Exercise goal » For every line in the data below that contains "agent", copy the line.

Exercise data: Begin

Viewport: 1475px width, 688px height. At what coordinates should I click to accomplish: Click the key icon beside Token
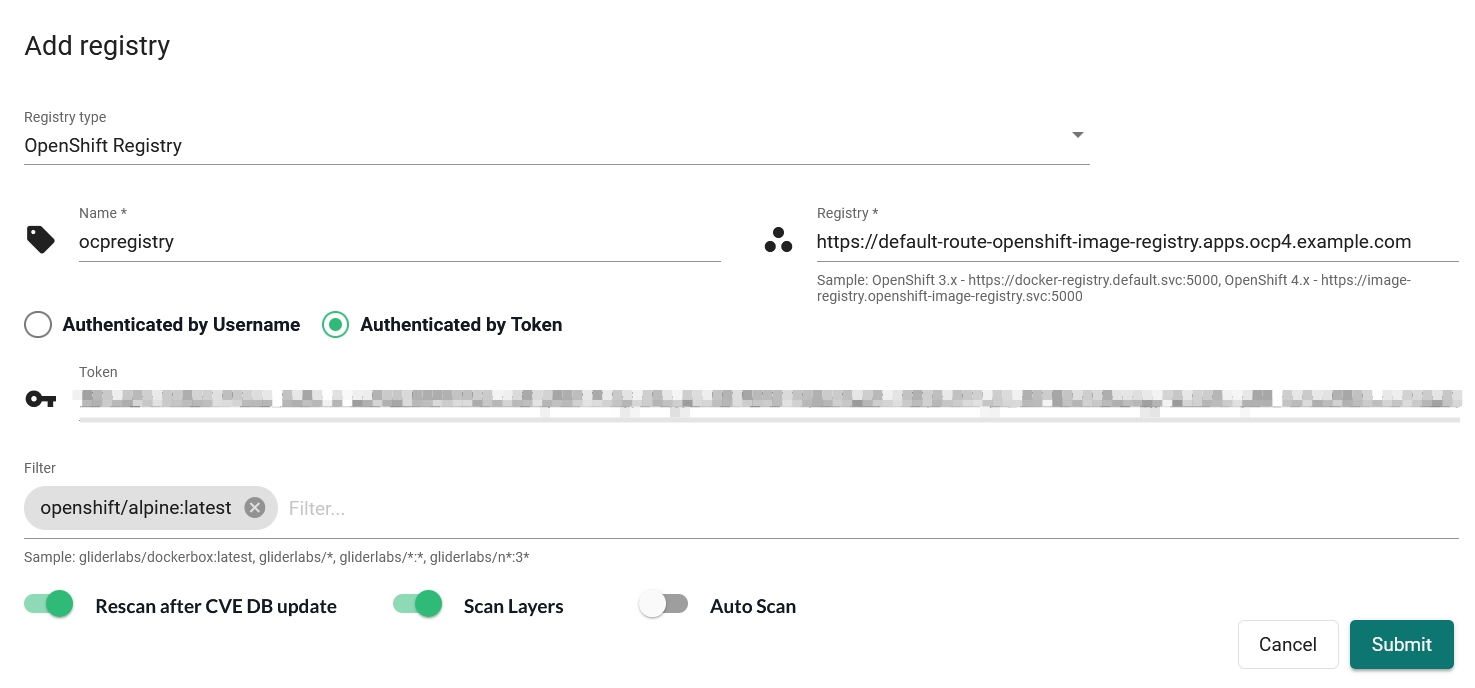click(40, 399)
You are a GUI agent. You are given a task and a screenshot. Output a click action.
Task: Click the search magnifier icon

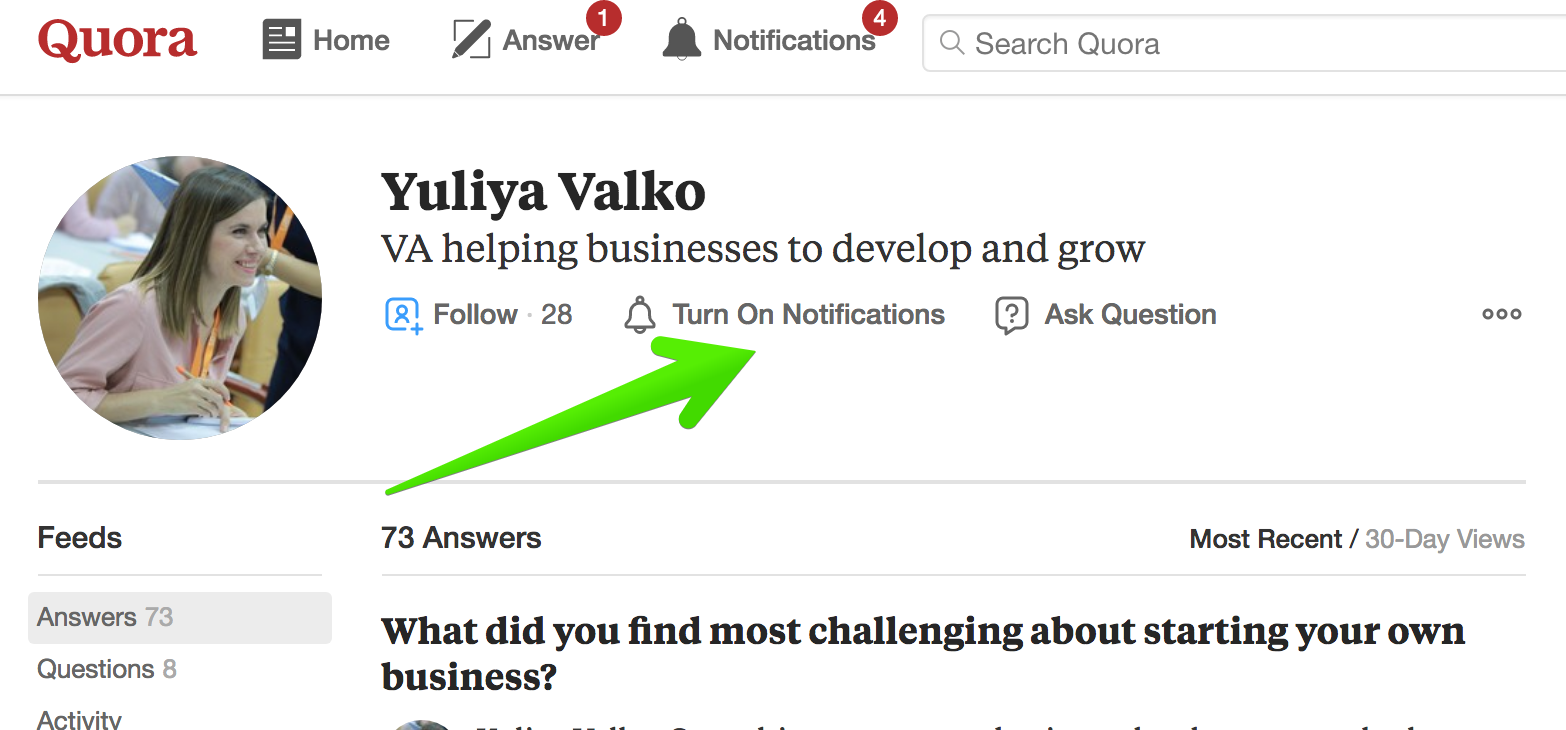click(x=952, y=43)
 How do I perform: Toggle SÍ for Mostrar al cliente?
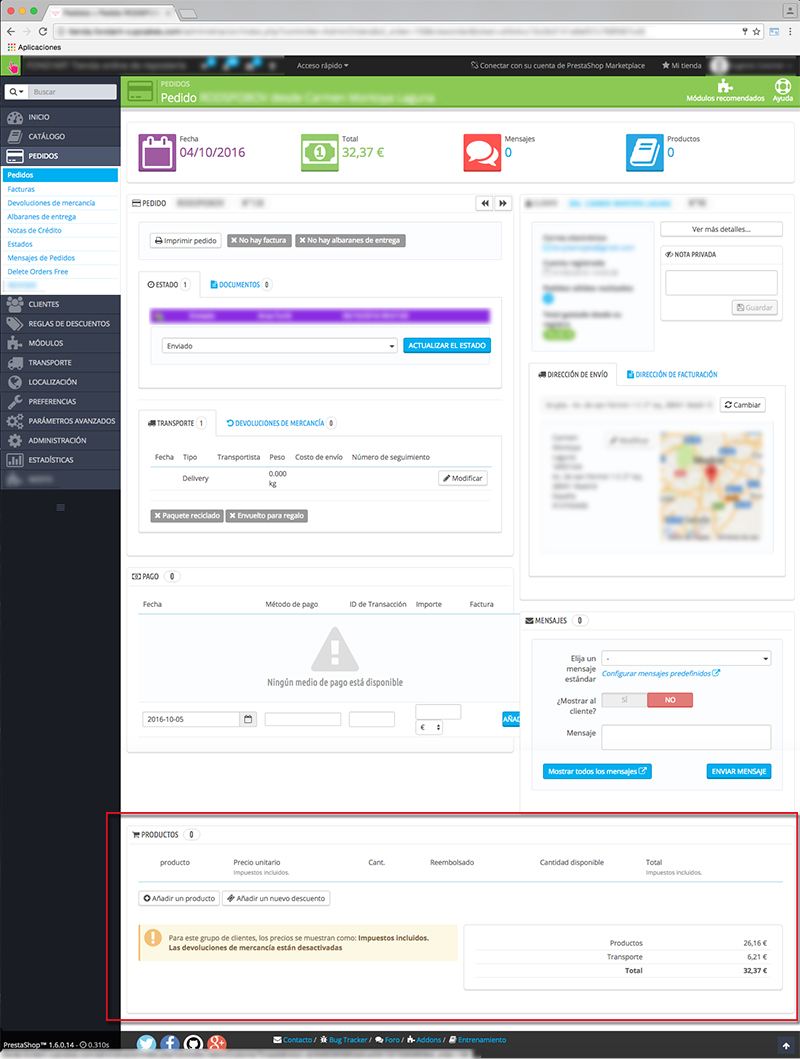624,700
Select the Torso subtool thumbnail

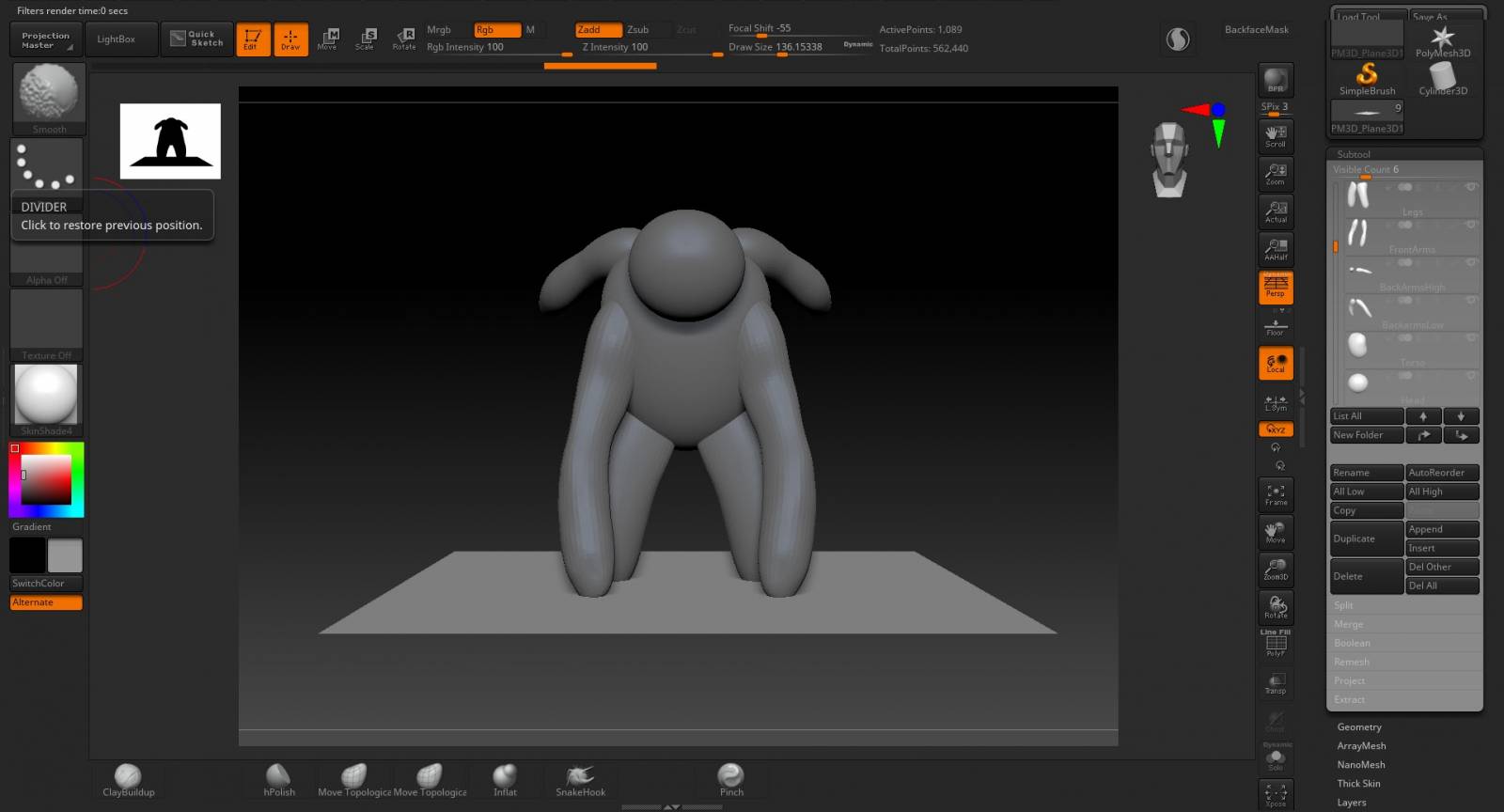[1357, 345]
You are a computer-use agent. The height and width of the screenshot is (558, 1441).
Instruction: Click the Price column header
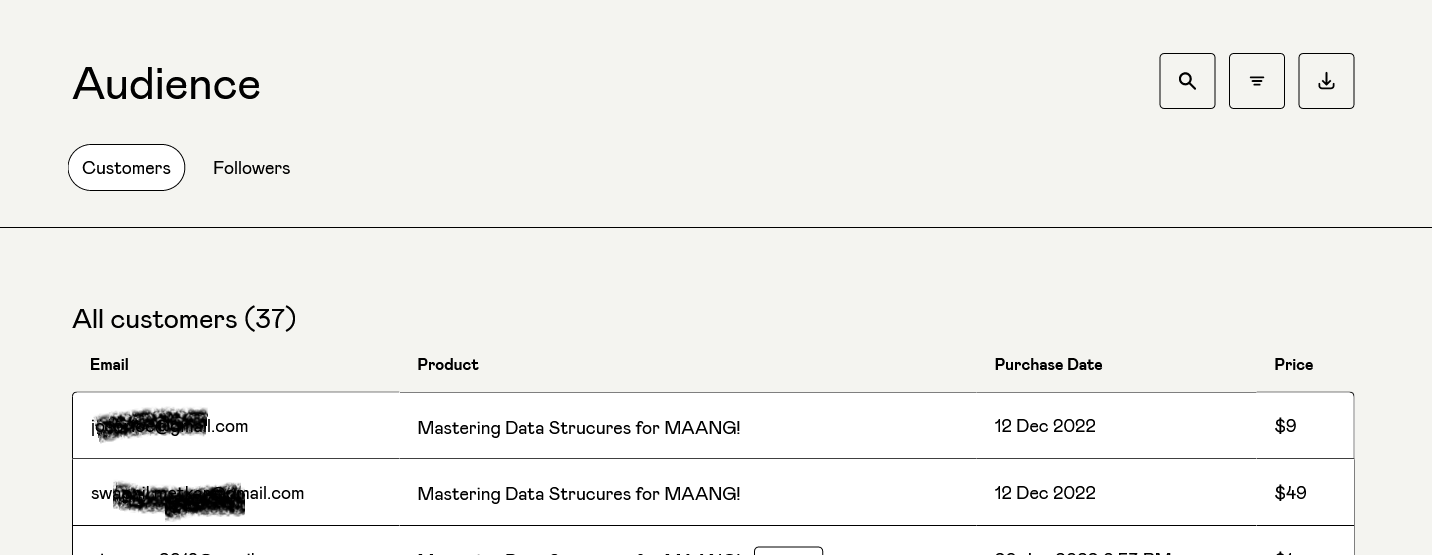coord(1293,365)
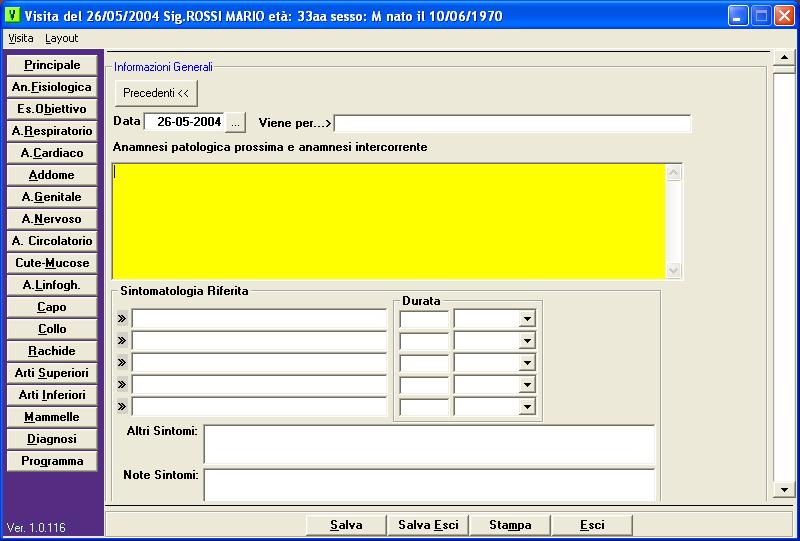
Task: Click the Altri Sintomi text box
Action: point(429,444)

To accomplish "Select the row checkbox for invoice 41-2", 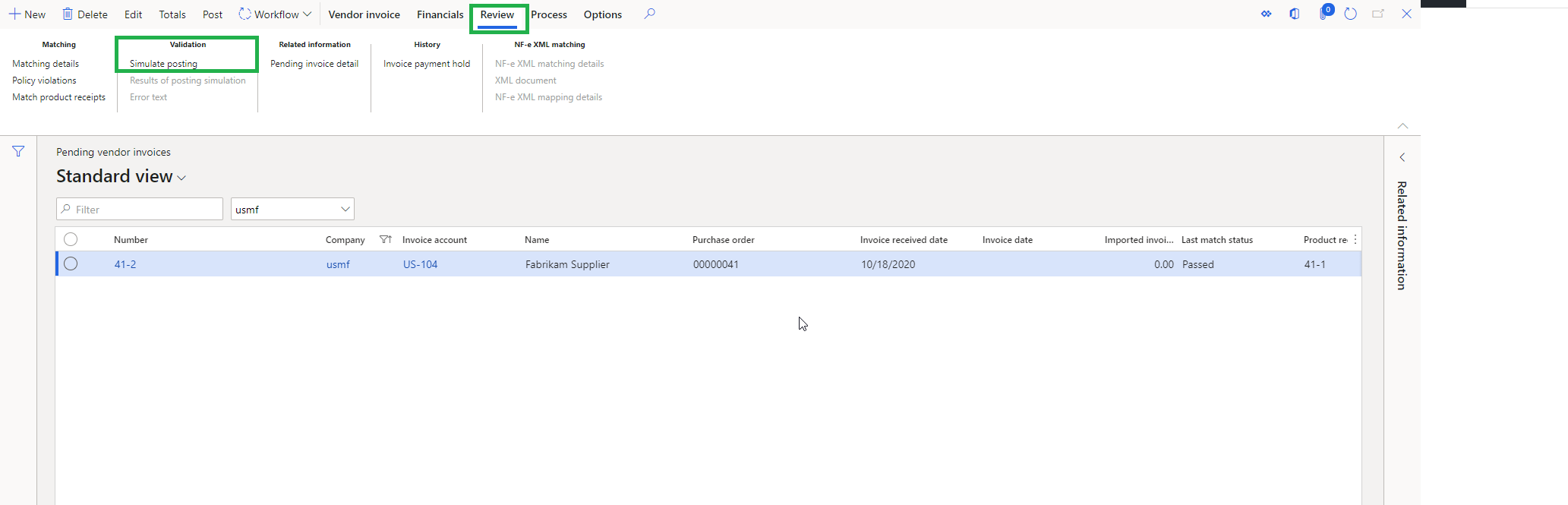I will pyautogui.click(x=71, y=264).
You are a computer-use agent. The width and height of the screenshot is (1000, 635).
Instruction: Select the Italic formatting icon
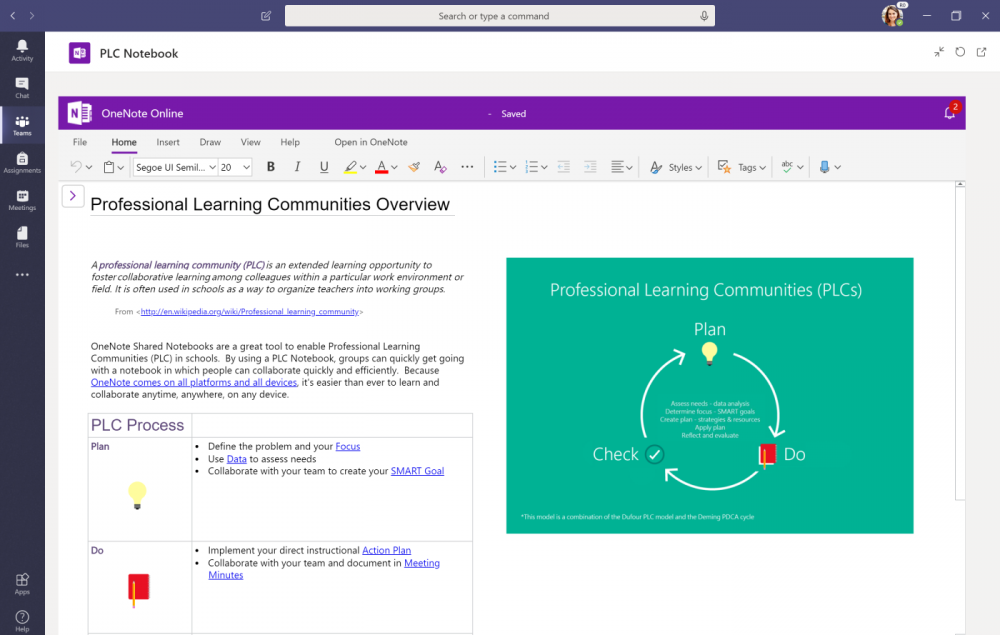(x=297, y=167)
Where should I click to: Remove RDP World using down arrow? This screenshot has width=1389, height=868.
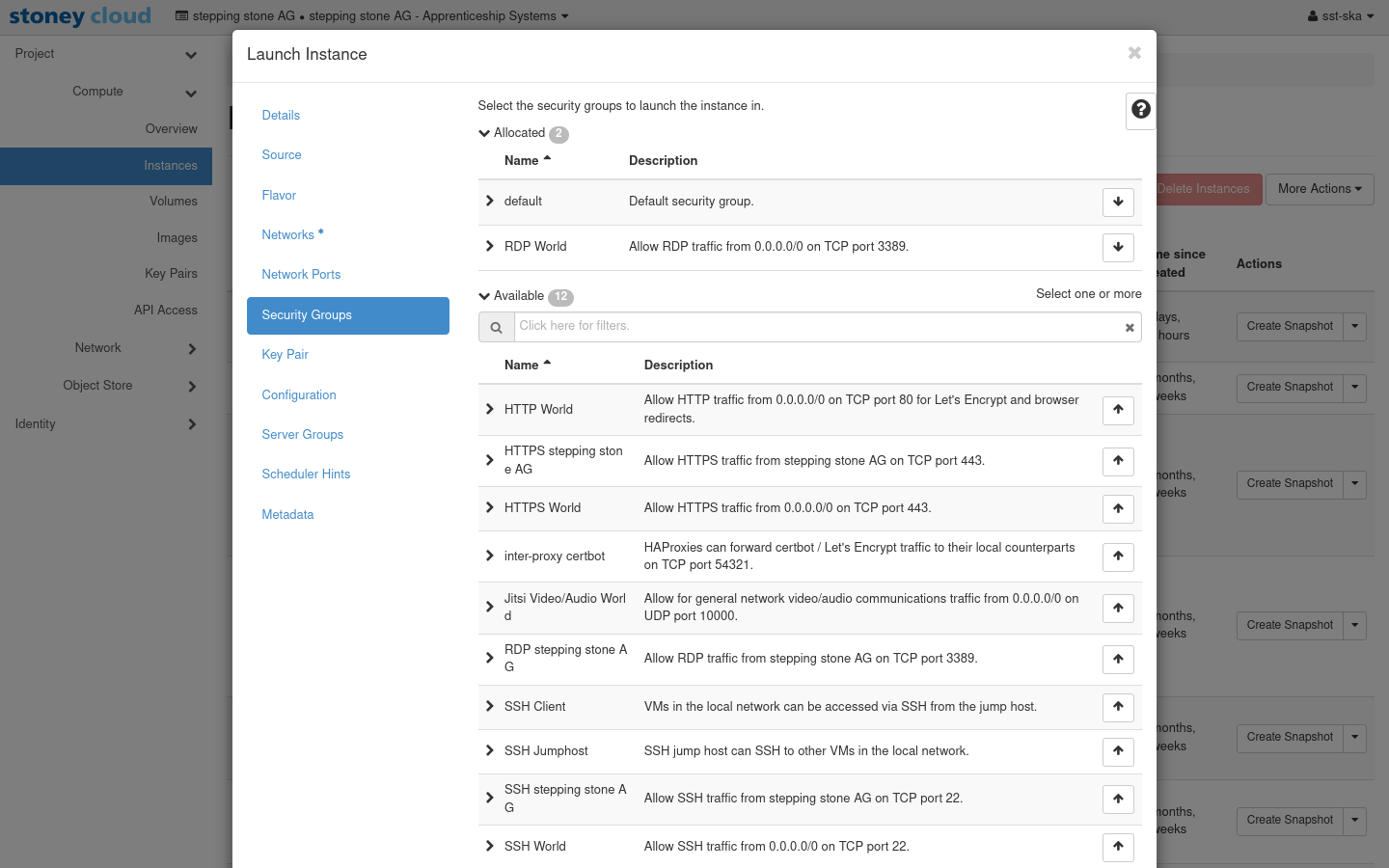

Exercise data: End

Exercise solution »
You are a GUI agent. You are given a task and a screenshot. Output a click action.
You are a computer-use agent. The height and width of the screenshot is (558, 1441).
You are a computer-use agent. The width and height of the screenshot is (1000, 635).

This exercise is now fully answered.